→ **EXCERPT PROVIDED**
____________________
News

» Go to news main

Global Health Office holds virtual year‑end celebration to commemorate its community partners

Posted by Jennifer Lewandowski on June 14, 2021 in News
The Service Learning Program is where academia and community come together in the spirit of social accountability.
The Service Learning Program is where academia and community come together in the spirit of social accountability.

Earlier this month, like so many events gone virtual due to the ongoing COVID-19 pandemic, Dalhousie Medical School’s Global Health Office held a virtual year-end celebration to commemorate its community partners and second-year medical students who had completed their Service Learning Program experiences and projects. The event included short presentations to highlight each impactful experience completed over the past year.

The Service Learning Program is where academia and community come together in the spirit of social accountability. The program is offered during the first two years of medical school and integrates community engagement concepts into classroom-based learning in students’ first year with an optional community-engaged experience and small project contribution in their second year.

This year, nearly 50 students worked with 27 community partners in Halifax and Saint John – the highest number of community partners the program has ever worked at one time – to complete collaborative projects that addressed advocacy for health care in priority communities identified as marginalized and underserved populations.

“We know this year and last have led to several projects not going as planned, especially in community-based settings and in resource-challenged settings, but the creativity in community is really a blessing to be involved in,” says Sarah Peddle, Manager of the Service Learning Program.
____________________
→ **WORK TO COMPLETE**
1. In the article, rewrite the paragraph beginning "This year, nearly 50 students" as a short bulleted list that keeps its main facts.
2. Summarize the article in two sentences.
3. Reproduce the passage of the article between "This year, nearly" and "Service Learning Program.", inclusive.
The data after this point plays no part in the work.
____________________
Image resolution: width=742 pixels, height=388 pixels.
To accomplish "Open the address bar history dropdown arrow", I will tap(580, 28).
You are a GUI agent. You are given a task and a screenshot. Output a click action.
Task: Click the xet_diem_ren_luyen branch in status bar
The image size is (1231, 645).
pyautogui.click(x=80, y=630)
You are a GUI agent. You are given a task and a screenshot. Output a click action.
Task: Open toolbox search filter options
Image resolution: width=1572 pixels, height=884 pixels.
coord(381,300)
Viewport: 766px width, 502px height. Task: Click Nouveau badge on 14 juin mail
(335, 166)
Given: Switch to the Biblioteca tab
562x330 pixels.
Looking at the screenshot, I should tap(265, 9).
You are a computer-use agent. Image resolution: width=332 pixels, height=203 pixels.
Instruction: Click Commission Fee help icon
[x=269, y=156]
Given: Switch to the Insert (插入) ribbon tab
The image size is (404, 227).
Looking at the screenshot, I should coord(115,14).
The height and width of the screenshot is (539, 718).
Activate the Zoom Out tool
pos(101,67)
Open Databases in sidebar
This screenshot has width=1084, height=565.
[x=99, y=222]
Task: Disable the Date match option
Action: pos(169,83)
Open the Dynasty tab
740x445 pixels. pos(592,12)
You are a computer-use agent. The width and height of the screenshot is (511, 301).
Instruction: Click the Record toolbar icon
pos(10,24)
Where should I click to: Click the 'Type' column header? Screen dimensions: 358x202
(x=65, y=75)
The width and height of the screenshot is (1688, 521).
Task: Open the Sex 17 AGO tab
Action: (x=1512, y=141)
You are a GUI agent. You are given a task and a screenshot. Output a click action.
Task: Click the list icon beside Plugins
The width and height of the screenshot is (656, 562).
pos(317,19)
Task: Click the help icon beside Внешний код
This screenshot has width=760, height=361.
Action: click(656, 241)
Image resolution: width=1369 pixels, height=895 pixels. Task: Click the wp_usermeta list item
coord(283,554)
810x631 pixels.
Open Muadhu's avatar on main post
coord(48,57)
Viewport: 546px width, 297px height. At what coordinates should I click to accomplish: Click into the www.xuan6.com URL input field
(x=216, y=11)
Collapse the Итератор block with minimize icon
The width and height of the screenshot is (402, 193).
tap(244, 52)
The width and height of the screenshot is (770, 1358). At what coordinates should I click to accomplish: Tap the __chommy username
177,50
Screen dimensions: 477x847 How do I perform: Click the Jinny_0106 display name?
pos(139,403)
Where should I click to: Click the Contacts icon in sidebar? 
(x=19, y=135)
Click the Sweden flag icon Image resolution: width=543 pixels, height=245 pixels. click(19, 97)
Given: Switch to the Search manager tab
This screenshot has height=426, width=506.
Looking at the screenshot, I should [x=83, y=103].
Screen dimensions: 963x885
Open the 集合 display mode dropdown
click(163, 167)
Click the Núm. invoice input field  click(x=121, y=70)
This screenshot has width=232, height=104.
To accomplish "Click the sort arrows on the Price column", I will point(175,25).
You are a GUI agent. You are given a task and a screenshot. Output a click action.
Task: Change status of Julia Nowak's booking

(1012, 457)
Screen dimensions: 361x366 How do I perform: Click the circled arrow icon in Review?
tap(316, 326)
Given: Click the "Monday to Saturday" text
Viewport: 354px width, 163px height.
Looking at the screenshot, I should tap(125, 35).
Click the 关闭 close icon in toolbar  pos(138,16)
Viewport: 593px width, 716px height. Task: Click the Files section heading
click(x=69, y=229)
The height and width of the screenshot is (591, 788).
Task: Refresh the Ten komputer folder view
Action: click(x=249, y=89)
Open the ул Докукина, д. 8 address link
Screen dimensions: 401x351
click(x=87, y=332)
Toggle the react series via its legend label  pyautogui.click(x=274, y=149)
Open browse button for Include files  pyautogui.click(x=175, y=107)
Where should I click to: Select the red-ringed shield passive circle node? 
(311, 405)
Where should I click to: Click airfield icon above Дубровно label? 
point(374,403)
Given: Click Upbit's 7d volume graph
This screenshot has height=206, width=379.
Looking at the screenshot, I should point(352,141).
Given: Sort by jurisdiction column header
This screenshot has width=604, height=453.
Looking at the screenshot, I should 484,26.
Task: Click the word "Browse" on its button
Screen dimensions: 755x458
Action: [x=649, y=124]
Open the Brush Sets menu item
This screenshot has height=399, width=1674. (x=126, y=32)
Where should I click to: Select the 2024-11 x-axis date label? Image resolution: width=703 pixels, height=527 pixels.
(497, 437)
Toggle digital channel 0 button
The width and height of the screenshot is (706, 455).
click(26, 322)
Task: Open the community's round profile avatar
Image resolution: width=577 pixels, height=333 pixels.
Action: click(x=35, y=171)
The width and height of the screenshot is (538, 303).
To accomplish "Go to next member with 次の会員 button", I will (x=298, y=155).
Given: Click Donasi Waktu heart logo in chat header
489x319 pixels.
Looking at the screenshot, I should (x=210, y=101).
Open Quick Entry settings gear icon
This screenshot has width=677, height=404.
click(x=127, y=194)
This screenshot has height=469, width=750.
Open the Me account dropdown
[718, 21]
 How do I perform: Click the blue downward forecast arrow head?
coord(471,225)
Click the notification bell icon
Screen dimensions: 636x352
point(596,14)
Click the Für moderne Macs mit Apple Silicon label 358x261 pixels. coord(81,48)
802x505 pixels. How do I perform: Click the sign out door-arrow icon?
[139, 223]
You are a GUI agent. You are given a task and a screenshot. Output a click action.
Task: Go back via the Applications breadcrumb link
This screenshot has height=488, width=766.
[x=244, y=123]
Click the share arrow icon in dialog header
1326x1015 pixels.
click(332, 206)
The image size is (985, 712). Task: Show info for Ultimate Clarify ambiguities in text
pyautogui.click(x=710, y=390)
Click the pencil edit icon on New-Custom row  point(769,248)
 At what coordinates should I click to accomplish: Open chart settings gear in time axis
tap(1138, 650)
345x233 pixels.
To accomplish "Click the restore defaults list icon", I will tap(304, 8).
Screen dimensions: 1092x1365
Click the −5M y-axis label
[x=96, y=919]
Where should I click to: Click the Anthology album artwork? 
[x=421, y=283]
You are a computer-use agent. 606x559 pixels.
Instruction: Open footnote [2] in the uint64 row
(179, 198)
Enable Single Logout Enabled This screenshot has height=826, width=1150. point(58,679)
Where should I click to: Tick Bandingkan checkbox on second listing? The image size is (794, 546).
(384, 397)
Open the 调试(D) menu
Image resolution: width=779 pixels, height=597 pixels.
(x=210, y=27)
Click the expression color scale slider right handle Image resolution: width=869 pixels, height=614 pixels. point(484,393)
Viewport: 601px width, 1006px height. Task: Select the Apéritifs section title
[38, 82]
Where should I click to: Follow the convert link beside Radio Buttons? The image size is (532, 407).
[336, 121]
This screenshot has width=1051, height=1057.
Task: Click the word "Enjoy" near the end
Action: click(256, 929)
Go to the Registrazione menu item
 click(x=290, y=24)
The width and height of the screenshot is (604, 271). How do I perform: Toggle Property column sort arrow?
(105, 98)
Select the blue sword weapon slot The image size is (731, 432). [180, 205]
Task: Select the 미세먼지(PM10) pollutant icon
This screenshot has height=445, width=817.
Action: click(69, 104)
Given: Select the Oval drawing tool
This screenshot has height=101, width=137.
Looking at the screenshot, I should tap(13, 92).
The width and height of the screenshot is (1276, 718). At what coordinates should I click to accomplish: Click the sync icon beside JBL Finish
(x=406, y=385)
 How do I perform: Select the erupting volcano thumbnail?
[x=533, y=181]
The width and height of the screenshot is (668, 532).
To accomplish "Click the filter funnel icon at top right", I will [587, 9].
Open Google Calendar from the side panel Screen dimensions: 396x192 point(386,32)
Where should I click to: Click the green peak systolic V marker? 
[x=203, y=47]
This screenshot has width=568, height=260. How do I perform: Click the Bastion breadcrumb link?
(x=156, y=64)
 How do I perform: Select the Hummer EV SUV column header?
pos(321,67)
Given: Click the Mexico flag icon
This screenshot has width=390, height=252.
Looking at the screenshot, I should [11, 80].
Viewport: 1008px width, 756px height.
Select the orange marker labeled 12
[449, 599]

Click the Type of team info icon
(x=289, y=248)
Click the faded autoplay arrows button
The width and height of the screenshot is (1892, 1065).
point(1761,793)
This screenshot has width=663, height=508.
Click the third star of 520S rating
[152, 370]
____________________
→ **ANSWERS IN ORDER**
1.
- Nearly 50 students took part this year.
- They worked with 27 community partners in Halifax and Saint John, the most partners the program has ever worked with at one time.
- Together they completed collaborative projects on advocacy for health care in priority communities identified as marginalized and underserved populations.

2. Dalhousie Medical School's Global Health Office held a virtual year-end celebration to commemorate its community partners and the second-year medical students who had completed their Service Learning Program experiences and projects. This year, nearly 50 students in the program, which brings community engagement into the first two years of medical school, worked with 27 community partners in Halifax and Saint John on projects addressing advocacy for health care in marginalized and underserved communities.

3.
This year, nearly 50 students worked with 27 community partners in Halifax and Saint John – the highest number of community partners the program has ever worked at one time – to complete collaborative projects that addressed advocacy for health care in priority communities identified as marginalized and underserved populations.

“We know this year and last have led to several projects not going as planned, especially in community-based settings and in resource-challenged settings, but the creativity in community is really a blessing to be involved in,” says Sarah Peddle, Manager of the Service Learning Program.